| Task item |
Retype word for word the line containing "Enable the Motion Blur checkbox" and each line that follows it in the records below, through the last one, with no pictures.

Saved data entries:
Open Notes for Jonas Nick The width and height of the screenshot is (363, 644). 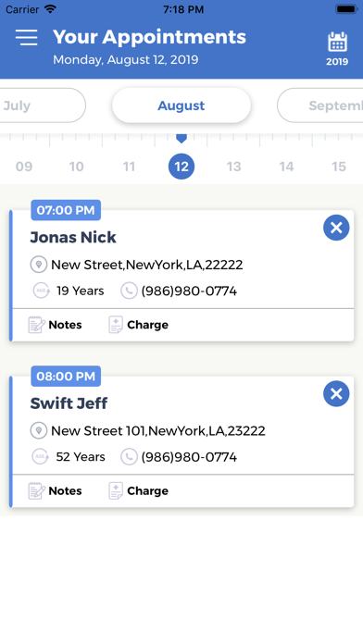click(55, 325)
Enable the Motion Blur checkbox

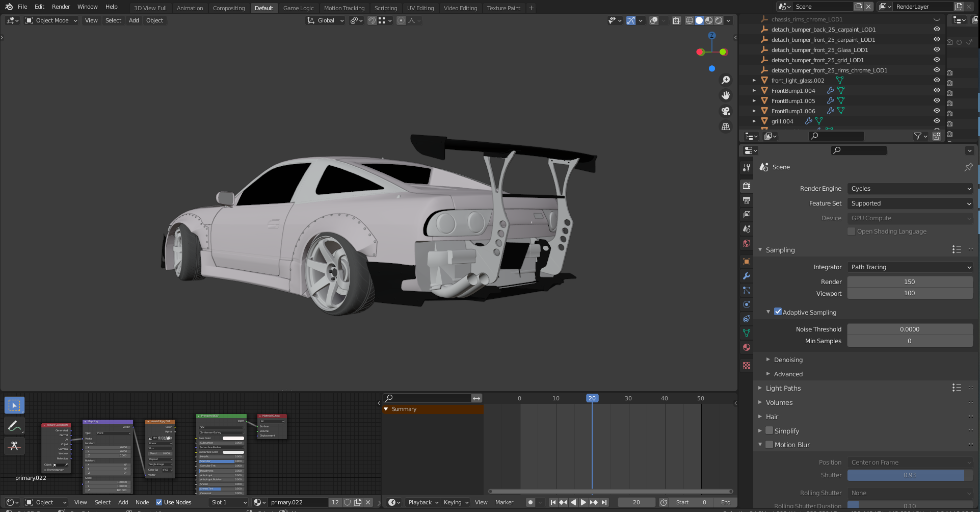770,445
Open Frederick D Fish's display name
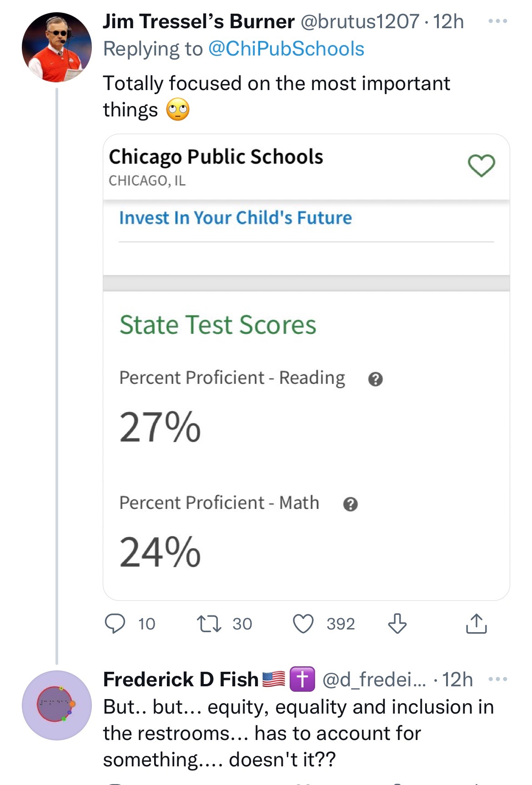 [x=181, y=679]
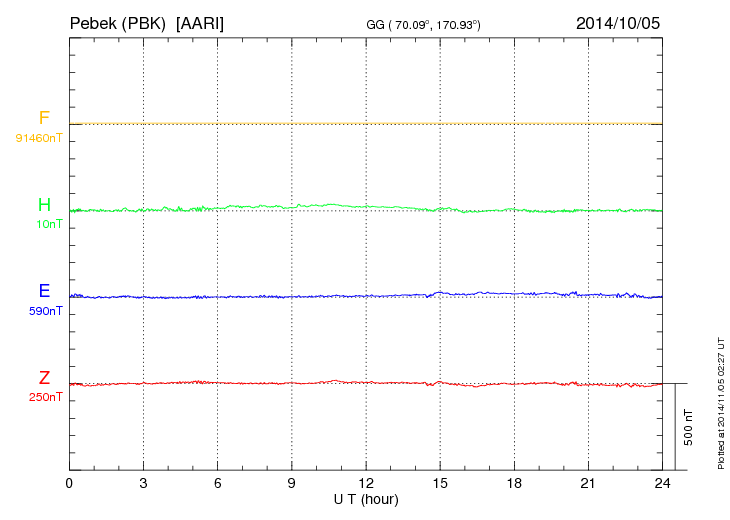Click the U T (hour) axis label

[x=366, y=498]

| Result of this task |
Enable the Motion Blur checkbox

770,445
Open Frederick D Fish's display name
 [x=181, y=679]
Click the U T (hour) axis label

[x=366, y=498]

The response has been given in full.